**ASSIGNMENT**
Your answer must restate the listing below word for word and contain no images.

**AVAILABLE DATA**
>>>

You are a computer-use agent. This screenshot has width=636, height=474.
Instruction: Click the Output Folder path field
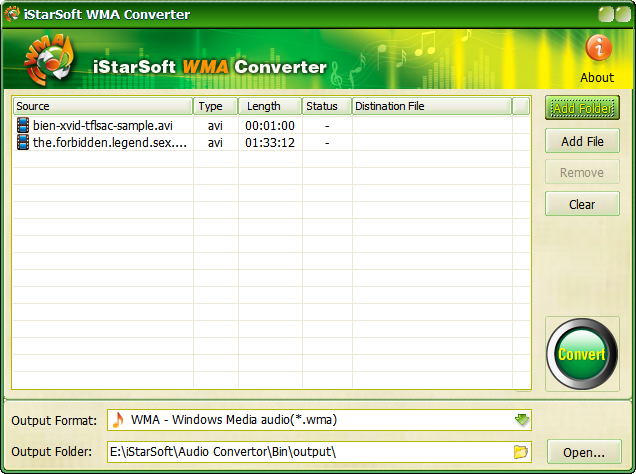pos(308,452)
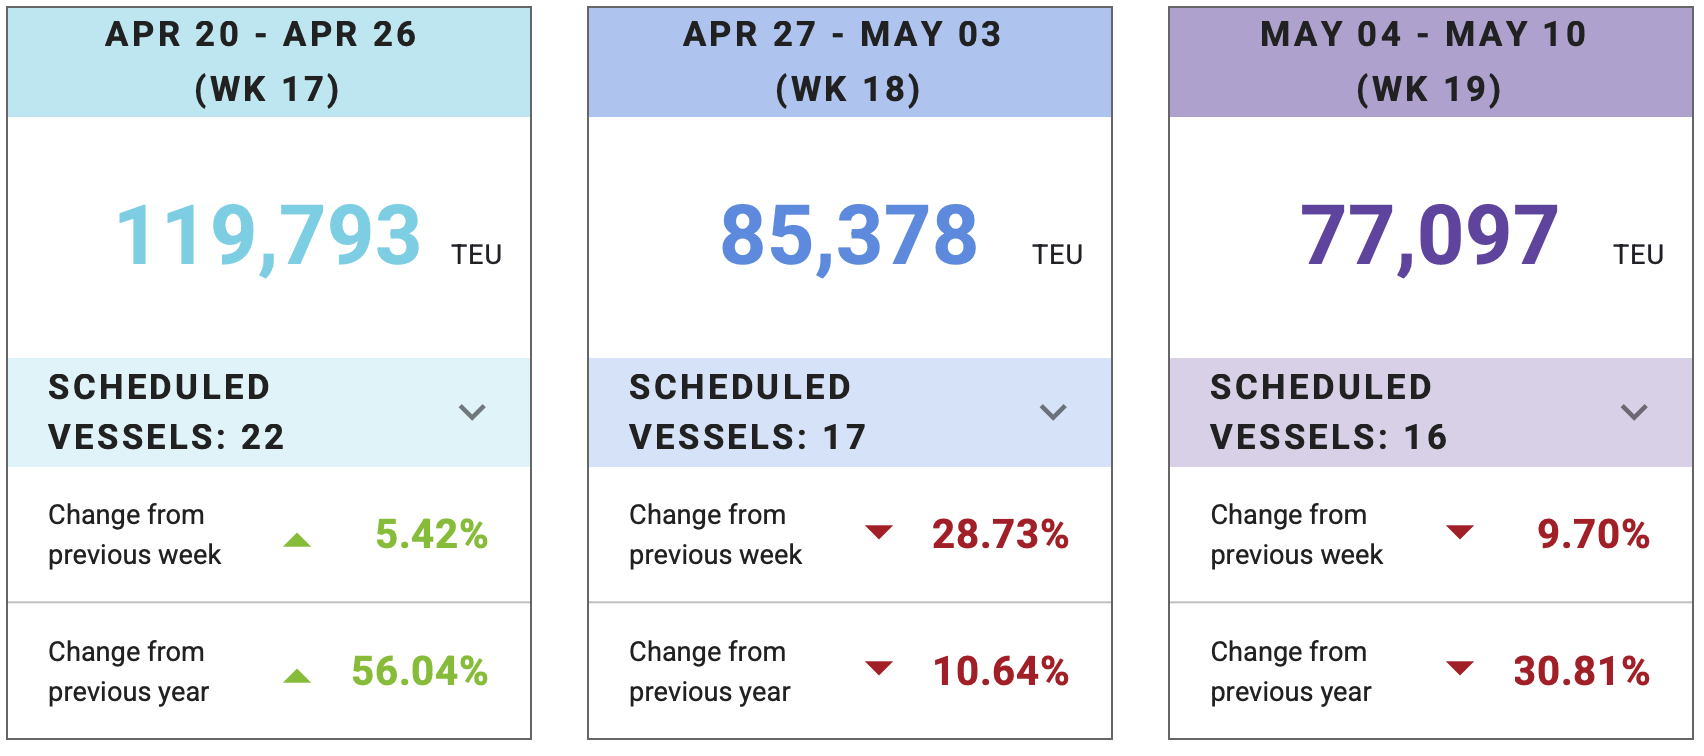Expand Week 19 scheduled vessels chevron

coord(1634,412)
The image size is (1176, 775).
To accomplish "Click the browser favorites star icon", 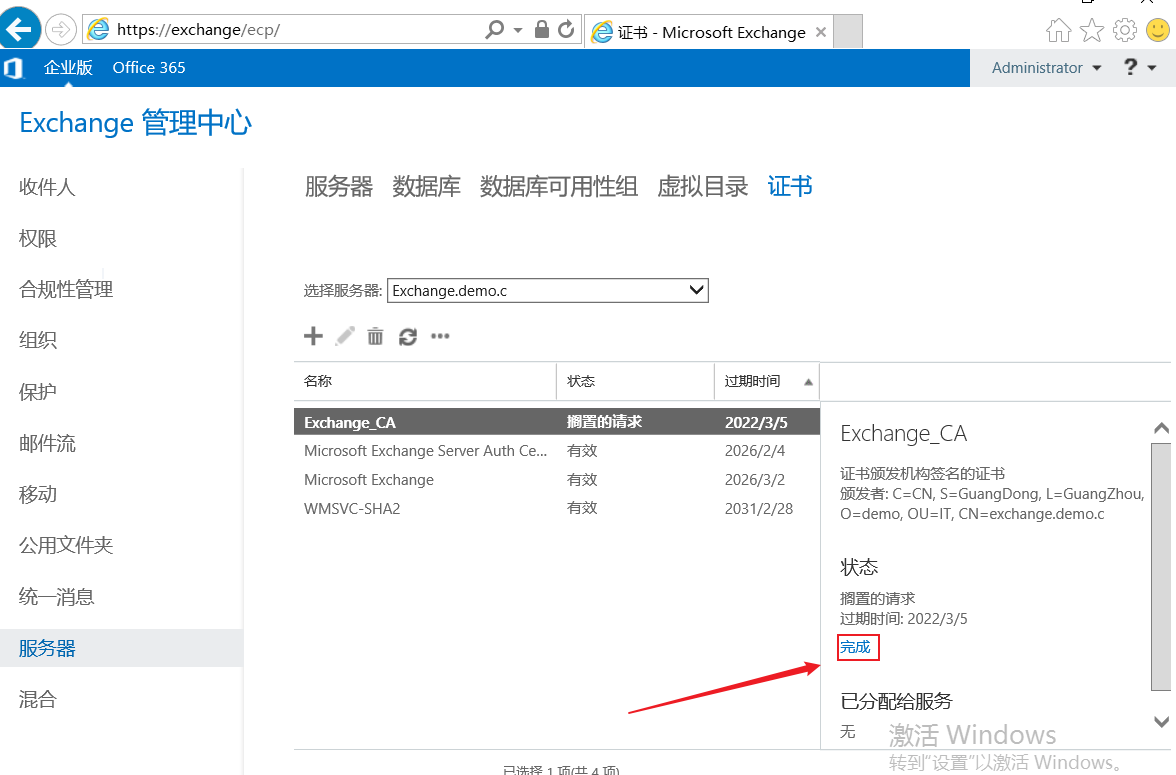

<<<

**PROBLEM SOLUTION**
You are a computer-use agent. This screenshot has width=636, height=474.
Instruction: Click the Output Folder path field
pos(308,452)
Expand Week 19 scheduled vessels chevron

coord(1634,412)
The image size is (1176, 775).
To accomplish "Click the browser favorites star icon", 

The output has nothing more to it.